The methods used may include any combination of spectroscopic and non-spectroscopic techniques, for example:
• Infrared spectroscopy (mid, far, near)
• Raman spectroscopy and non-linear Raman methods (CARS, etc.)
• Electronic absorption spectroscopy
• Optical rotatory dispersion and circular dichroism
• Fluorescence and phosphorescence techniques
• Electron spectroscopies (PES, XPS), EXAFS, etc.
• Microwave spectroscopy
• Electron diffraction
• NMR and ESR spectroscopies
• Mössbauer spectroscopy
• X-ray crystallography
• Charge Density Analyses
• Computational Studies (supplementing experimental methods)

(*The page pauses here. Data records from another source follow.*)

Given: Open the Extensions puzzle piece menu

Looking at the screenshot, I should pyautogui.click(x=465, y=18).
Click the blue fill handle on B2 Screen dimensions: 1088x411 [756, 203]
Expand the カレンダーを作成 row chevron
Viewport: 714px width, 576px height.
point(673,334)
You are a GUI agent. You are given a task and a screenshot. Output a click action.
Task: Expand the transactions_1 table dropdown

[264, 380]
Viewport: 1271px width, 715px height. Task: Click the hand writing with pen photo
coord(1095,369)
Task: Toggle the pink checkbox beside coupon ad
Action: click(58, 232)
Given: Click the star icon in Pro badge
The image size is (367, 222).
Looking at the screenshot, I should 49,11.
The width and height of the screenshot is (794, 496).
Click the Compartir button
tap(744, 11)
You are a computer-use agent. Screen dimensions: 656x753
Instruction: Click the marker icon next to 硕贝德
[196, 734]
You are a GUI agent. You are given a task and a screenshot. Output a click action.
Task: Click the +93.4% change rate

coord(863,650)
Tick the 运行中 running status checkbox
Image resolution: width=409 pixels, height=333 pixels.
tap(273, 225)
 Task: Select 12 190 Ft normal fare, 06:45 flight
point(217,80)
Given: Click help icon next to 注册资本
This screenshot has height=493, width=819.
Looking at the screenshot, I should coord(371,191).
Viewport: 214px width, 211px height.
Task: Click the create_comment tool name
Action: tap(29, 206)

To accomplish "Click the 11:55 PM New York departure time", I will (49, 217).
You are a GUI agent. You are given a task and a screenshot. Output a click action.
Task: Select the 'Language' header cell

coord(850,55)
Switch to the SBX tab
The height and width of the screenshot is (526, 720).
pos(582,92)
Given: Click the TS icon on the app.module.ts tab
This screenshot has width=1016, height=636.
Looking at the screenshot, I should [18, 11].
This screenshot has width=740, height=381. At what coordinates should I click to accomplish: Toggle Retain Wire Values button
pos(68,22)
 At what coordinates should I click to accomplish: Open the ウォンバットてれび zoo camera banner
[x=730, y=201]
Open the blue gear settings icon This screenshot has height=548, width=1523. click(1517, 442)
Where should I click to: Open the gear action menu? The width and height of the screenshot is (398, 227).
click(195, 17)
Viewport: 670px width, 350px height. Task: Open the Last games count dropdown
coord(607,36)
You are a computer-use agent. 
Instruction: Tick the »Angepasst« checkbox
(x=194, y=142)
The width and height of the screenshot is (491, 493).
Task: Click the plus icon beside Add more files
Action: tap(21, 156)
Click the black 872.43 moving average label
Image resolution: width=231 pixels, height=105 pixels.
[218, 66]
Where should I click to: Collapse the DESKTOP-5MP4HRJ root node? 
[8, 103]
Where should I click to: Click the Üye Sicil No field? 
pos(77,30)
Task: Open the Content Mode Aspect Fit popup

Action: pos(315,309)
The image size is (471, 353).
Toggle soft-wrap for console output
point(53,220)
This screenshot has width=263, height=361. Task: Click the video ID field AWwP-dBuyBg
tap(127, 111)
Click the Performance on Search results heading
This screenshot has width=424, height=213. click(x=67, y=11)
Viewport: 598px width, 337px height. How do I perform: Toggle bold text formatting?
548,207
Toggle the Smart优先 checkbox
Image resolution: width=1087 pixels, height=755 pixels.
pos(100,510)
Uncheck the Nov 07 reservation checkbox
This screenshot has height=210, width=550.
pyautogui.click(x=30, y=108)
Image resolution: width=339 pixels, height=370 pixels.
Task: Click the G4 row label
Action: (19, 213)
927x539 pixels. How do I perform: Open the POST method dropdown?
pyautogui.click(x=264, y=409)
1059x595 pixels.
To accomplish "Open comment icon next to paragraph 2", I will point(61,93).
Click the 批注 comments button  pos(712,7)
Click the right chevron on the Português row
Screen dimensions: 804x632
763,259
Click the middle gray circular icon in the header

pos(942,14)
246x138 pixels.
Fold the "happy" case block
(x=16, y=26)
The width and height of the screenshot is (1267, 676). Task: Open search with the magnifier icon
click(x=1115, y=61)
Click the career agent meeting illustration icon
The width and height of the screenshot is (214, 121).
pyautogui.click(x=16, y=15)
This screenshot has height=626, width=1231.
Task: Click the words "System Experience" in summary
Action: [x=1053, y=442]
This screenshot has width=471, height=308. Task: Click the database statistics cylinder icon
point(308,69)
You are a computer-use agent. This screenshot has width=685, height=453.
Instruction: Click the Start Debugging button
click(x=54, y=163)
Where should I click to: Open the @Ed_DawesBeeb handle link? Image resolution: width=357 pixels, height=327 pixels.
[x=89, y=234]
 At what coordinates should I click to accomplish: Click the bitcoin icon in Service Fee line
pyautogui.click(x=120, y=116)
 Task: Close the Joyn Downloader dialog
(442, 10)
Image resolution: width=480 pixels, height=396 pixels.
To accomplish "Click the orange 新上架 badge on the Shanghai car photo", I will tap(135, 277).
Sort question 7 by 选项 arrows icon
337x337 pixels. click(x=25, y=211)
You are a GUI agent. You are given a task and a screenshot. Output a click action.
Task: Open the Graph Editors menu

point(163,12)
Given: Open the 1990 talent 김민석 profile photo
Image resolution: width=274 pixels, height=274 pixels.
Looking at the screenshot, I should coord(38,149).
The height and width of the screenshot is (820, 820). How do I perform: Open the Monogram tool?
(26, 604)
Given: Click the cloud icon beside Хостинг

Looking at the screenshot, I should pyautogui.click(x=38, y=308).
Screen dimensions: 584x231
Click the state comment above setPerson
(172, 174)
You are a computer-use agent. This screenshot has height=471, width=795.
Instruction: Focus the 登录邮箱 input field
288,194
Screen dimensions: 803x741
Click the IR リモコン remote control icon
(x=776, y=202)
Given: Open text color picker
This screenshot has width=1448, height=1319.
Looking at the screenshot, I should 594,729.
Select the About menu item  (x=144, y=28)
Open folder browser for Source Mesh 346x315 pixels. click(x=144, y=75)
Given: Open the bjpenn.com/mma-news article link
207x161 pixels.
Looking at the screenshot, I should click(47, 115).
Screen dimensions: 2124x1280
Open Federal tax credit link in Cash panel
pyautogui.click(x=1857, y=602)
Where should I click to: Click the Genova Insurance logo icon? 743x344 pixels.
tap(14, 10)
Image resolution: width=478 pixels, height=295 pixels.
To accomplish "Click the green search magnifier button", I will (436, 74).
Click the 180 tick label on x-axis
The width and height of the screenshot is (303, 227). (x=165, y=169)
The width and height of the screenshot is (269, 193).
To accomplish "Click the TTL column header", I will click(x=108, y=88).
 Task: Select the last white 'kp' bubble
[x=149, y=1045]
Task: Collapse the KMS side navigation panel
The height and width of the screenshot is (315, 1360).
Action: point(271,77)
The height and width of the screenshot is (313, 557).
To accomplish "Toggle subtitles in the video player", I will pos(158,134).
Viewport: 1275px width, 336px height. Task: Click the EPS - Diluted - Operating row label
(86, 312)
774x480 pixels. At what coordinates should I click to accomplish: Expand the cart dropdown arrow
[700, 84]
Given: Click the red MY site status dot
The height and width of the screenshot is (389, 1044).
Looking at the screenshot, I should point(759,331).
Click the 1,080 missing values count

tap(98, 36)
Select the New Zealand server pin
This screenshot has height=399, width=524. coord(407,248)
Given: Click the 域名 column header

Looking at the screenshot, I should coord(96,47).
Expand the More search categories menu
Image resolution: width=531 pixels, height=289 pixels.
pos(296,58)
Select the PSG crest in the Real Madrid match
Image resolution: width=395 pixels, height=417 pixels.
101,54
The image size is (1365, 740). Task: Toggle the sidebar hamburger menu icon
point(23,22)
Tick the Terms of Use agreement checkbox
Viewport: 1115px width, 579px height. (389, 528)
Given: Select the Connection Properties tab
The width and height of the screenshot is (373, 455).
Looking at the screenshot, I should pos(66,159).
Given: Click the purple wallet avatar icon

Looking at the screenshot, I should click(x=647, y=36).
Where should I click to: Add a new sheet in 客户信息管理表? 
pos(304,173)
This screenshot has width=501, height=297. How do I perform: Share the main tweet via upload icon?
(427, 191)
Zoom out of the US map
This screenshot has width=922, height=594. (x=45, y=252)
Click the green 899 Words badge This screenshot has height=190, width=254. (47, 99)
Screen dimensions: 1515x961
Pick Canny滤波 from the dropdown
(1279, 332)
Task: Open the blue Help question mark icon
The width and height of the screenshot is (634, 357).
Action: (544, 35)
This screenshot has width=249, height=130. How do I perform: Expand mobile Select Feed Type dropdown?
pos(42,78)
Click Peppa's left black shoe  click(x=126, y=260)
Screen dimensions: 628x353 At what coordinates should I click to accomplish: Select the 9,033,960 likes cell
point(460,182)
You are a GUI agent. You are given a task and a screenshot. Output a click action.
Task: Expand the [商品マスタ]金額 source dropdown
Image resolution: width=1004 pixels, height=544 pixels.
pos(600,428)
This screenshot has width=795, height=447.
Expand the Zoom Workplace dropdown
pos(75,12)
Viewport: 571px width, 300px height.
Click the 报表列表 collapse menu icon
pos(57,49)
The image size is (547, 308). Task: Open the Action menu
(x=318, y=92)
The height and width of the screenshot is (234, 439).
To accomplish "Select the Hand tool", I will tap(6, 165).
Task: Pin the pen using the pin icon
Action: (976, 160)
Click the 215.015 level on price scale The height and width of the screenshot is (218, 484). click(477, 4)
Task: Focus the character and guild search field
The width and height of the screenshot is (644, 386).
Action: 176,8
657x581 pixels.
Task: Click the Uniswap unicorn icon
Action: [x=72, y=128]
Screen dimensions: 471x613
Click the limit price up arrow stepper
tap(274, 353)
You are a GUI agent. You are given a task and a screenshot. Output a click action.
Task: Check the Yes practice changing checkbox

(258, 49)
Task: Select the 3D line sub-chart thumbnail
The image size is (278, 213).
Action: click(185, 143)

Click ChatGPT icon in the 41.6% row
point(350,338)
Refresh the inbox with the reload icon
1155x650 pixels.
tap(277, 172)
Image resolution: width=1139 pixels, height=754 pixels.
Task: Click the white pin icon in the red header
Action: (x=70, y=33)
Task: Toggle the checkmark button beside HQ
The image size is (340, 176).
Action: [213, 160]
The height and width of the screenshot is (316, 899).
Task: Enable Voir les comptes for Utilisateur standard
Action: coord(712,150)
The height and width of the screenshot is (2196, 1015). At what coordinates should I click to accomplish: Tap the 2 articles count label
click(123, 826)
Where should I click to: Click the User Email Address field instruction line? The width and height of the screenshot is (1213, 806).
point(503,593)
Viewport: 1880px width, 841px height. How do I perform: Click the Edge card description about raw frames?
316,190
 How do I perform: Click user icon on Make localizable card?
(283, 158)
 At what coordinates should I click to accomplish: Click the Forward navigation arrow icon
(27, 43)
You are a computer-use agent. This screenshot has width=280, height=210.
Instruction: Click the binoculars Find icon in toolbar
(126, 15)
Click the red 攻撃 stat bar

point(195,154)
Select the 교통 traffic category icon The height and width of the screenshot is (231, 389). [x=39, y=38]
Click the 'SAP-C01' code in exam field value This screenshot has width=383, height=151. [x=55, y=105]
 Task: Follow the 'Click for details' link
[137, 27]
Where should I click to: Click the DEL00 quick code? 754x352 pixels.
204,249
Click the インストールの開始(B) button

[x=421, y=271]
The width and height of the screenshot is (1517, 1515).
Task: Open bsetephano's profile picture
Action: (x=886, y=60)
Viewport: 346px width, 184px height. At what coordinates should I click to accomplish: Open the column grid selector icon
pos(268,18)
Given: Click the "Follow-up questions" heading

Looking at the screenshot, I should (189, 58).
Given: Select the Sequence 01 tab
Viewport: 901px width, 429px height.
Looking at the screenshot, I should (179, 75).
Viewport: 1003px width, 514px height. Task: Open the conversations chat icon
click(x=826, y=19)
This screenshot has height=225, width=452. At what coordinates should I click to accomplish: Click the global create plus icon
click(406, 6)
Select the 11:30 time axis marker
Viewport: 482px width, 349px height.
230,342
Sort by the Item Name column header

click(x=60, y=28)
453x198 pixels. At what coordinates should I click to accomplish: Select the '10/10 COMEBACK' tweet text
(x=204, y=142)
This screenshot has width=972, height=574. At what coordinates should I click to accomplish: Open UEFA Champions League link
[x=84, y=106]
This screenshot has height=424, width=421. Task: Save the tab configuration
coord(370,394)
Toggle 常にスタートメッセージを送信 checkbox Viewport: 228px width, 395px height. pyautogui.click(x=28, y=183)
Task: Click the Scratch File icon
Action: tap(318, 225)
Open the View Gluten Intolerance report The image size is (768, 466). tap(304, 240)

We encourage publications combining theoretical and experimental approaches. The structural insights gained by the studies should be correlated with the properties, activity and/ or reactivity of the molecule under investigation and the relevance of this molecule and its implications should be discussed.